Sugar and garish food coloring go into making the perennial favorite
Easter Peeps at a multigenerational family company in Bethlehem, Pennsylvania. The city embraces the business year-round, including at Peepsfest, a New Year’s extravaganza, above.

Many of us follow traditions we remember from childhood, even if some of those traditions don’t jibe with our grownup views of things. Would you insist on eating loads of sugar mixed with scary food dyes if they didn’t evoke a feeling you used to get when discovering certain bright candies behind a bush in the yard or a vase in the living room? Everybody loves a hunt.

You’ve probably guessed I’m talking about Easter Peeps — yellow, pick, blue, or green chicks and rabbits in their own special weird shape.

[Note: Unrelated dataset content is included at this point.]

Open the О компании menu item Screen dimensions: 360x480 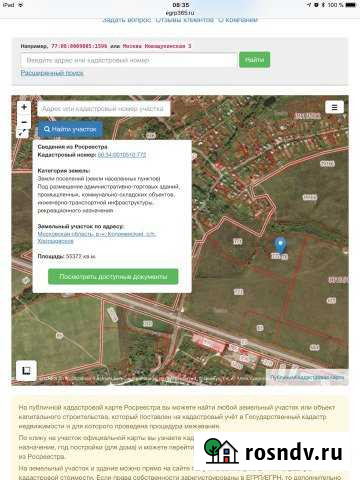pyautogui.click(x=238, y=20)
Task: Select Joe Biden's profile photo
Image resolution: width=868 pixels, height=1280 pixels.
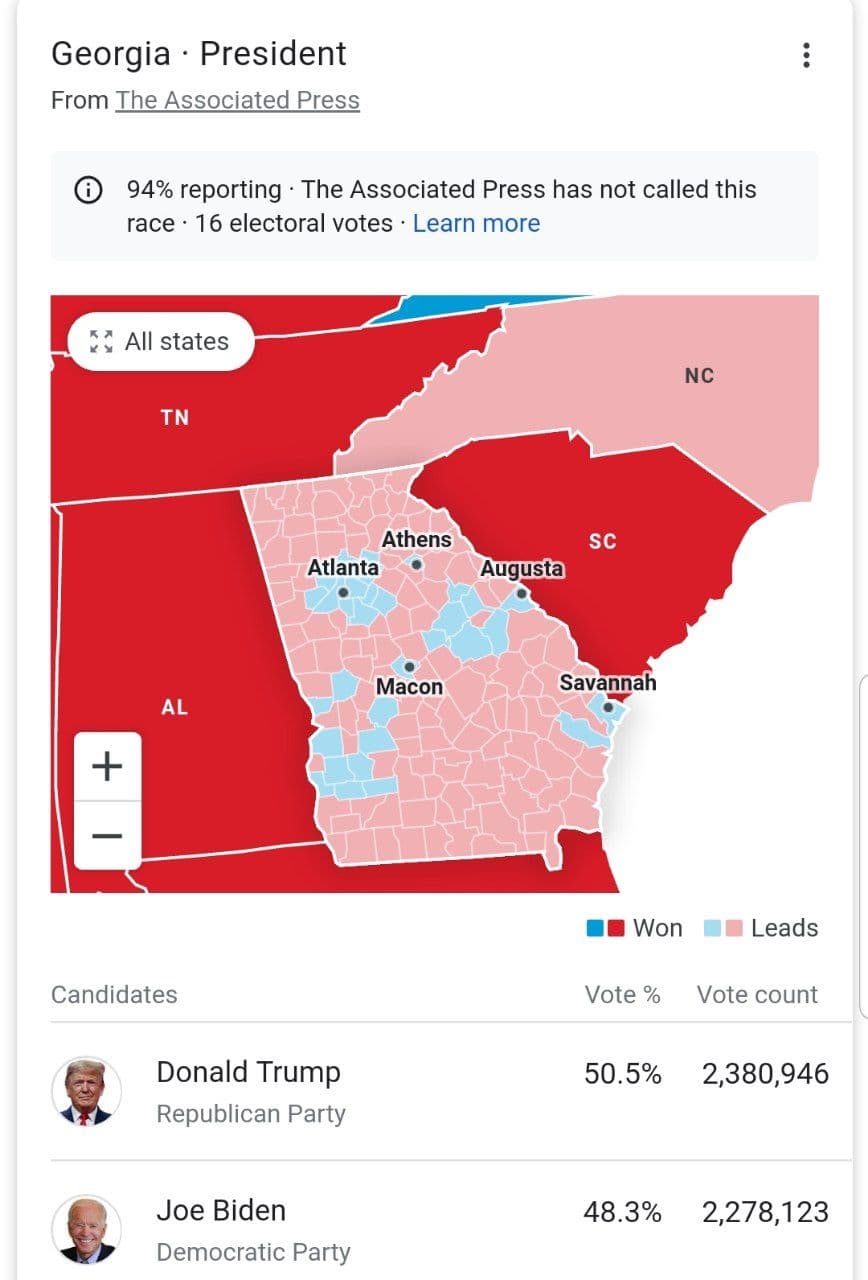Action: click(x=86, y=1229)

Tassanee Vejpongsa and John Seewer wrote for the Associated Press that millions of Peeps “are made daily in Bethlehem, Pennsylvania. …

“Love them or hate them, those marshmallow Peeps that come in blindingly bright colors and an array of flavors are inescapable around the Easter holiday.

“Millions are made daily in Bethlehem, Pennsylvania, by Just Born Quality Confections, a family-owned candy manufacturer. …

“Peeps is Just Born’s most recognizable brand and one of a handful of candies that evoke strong reactions — good and bad. Some say an Easter basket isn’t complete without Peeps while others deride them as being indestructible. Some use them in recipes or even artwork.

“ ‘Even if you’re not usually one to gravitate to eating the Peeps, there’s always so many other fun ways to include them in your celebrations,’ said Caitlin Servian, brand manager for Peeps.

“On average, about 5.5 million are made each day. That adds up to 2 billion a year — or roughly 6 Peeps for every man, woman and child across the U.S.

“First hatched in yellow, the sugary chicks and bunnies come in nine colors … including pink, blue and lavender. And there are even more flavors — 14 for Easter — from cookies and cream, to fruit punch and sour watermelon. The varieties and colors vary throughout the year with different holiday seasons.

“Before the early 1950s, making the candies by hand took 27 hours.

“Bob Born, who became known as the ‘Father of Peeps,‘ came up with a way to speed up the process. He and a company engineer designed a machine to make them in less than six minutes. The same process is used today.

“The main ingredients — sugar, corn syrup and gelatin — are cooked and combined to create marshmallows, which are then shaped and sent through a ‘sugar shower.’

“A whopping 400 pounds (181 kilograms) of sugar is used per batch for Peeps’ colored sugars. Freshly made Peeps — each chick weighs one-third of an ounce — then move along a conveyor so that they can cool before being packaged.”

More at AP, here.

Check out Peepsfest, which happens December 31, here, and learn more about the Just Born company here.

Photo: Suzanne and John’s Mom.
Priscilla’s candy shop goes an extra step, making their own special chocolates using Peeps.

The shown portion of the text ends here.